Precisamente junto a Vigalondo Velasco Broca desarrolló la serie Las aventuras galácticas de Jaime de Funes y Arancha (2003), uno de los proyectos más locos salidos del audiovisual español, que aunque no llegó a emitirse por ningún canal, se convirtió en objeto de culto. Su episodio piloto todavía puede encontrarse en YouTube, al igual que algunas de las Escrituras Digitales que durante años realizó el cineasta, poemas visuales en los que experimentaba con todo tipo de imágenes y sonidos, de los más vanguardistas y noise a la música de grandes nombres de la lírica popular, con Julio Iglesias como cabeza de lanza.

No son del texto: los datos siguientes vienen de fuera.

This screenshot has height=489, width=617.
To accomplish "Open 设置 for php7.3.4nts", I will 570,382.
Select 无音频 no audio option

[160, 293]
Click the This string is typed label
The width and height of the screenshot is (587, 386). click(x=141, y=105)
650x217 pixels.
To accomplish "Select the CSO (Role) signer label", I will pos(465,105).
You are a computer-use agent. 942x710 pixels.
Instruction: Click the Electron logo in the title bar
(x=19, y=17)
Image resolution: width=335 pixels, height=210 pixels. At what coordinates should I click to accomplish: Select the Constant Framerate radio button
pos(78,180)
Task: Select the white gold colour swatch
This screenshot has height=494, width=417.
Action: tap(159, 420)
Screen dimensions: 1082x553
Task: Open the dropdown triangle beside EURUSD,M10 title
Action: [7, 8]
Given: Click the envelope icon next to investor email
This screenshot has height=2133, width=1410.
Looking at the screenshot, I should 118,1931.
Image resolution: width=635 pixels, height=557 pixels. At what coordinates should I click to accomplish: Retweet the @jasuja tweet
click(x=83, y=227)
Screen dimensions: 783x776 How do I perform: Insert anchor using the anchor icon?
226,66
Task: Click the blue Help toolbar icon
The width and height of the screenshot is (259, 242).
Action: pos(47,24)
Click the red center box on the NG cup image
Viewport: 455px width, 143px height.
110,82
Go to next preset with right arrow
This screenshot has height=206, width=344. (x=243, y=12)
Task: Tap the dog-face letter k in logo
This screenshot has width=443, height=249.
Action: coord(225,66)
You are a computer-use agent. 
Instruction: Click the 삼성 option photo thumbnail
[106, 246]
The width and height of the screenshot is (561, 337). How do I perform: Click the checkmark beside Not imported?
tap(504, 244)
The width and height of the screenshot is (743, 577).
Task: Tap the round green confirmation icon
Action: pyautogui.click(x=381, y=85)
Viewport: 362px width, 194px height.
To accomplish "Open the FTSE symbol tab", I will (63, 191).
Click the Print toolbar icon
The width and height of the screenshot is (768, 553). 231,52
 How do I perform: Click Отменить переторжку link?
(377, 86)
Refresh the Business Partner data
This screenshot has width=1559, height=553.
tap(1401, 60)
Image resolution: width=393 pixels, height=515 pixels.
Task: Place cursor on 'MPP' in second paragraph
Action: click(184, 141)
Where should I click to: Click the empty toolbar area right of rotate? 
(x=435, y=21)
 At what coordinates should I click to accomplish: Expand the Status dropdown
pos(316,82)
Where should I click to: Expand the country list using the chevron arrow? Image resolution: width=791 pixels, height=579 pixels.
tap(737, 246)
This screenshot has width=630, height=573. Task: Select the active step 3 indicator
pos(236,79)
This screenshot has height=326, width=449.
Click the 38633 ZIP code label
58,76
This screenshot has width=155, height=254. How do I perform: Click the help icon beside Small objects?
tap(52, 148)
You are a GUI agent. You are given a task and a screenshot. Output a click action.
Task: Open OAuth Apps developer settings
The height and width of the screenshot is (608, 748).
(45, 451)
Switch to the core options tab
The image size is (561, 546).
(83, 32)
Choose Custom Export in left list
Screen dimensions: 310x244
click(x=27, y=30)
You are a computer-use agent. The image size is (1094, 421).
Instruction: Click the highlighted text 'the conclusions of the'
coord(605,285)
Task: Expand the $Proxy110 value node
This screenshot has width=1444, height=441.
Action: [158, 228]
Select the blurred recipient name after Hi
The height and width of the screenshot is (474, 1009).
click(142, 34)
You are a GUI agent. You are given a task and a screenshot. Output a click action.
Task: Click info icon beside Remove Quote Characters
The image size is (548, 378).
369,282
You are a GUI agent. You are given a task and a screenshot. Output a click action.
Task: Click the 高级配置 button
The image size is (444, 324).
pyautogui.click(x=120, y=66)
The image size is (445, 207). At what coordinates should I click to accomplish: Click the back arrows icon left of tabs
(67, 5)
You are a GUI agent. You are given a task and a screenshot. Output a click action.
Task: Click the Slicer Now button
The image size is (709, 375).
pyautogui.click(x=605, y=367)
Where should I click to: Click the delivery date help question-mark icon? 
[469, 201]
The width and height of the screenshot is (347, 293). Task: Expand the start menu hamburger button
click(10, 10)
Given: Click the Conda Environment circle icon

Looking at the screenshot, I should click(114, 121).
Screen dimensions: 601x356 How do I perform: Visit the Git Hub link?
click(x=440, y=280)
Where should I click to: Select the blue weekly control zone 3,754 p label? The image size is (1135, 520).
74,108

A la espera del tan ansiado El futuro testamento, Alegrías riojanas (2022) es su última obra hasta la fecha, en la que el diablo interpretado por Ramón Churruca en Nuevo Altar vuelve a tomar protagonismo. En este último corto tienen cabida muchas de sus obsesiones; curas, monstruos, artistas plásticos, ambientes anacrónicos, elementos analógicos o referencias al propio hecho de ver. Otra vez, las localizaciones vuelven a ser pilar fundamental, desde lugares tan fascinantes como las cuevas de los Palomares de Nalda.
Llegados a este punto, con un cine que se mueve entre temas populares, canción ligera, cine de género, alienígenas, monstruos, pero también con complejas referencias a textos gnósticos, teológicos, leyendas medievales y experimentación sonora, caigo en la paradoja de clasificar las películas de Velasco Broca como inclasificables, pero también como obras que son auténtico disfrute de lo que es intrínsecamente lo cinematográfico.